Photo Credit: @ladyist Instagram
Photography, as an art form, has historically been used against women. Male photographers have typically presented their female subjects as sexualised, passive, and weak; a subject to be looked at from the heterosexual, male gaze. The feminist photographers of the 1970s contested how women should be perceived in images, establishing themes of provocation, self-objectification, and non-traditional representation. Women photographers today can represent the complexities of womanhood through an honest viewpoint, without relying on the voyeuristic tendencies of masculine photography.

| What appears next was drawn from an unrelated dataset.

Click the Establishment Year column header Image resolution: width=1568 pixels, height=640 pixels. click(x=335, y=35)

Their contemporary images allow the viewer to adopt an alternative view of reality: the creator’s point of view, who carefully curates the image into something which promotes the truth of people today.

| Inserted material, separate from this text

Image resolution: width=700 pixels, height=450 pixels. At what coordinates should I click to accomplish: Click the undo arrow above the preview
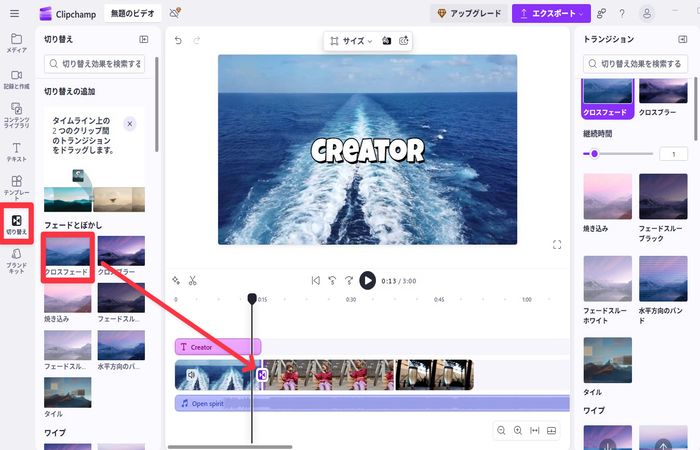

Sandy Kim shares intimate portrayals of the people who surround her, whilst working in her home of California. Her photographs are of unfiltered events, even in her more editorial shoots, her subjects remain natural compared to the exaggeration often found in fashion photography. Her array of NSFW images do not shy away from honesty. Her subjects’ nudity is not forced or uncomfortable, but simply an aspect of their personality and freedom.
Ashley Armitage breaks down societal standards to include all bodies in beauty and intimacy. Her photographs often have feminine qualities of gentleness and sweetness, embodied across all genders and body types she depicts. Creating images of women, without adopting a voyeuristic lens, Armitage instead uses a welcoming intimacy to present her subjects.
Ayesha Kazim is creating fresh portraits which embody the individuality of each of her subjects. Working between New York and Cape Town, Kazim’s portraits often blend nature and people to produce gorgeous sunlit subjects. Her subject is the star of her portraits, with their personality shining through Kazim’s photographs to freeze joyous moments in time.
Amber Asaly’s photography brings together the nostalgia of Y2K editorials with the Tiktok stars of today. Recently shooting Addison Rae and Charli D’Amelio, Asaly is recreating the beloved style of the 90s and early 2000s photography which plastered our favourite fashion magazines. Her shots embody a nostalgia of 2000s pop stars, and when paired with chic 90s styling, creates romantic images.
From cultural references to provoking intimacy, and showing pure honesty, these photographers embody the nuances of femininity. Women artists are rethinking what they choose to present to the public; using their power to establish the women’s point of view in a previously masculinised lens.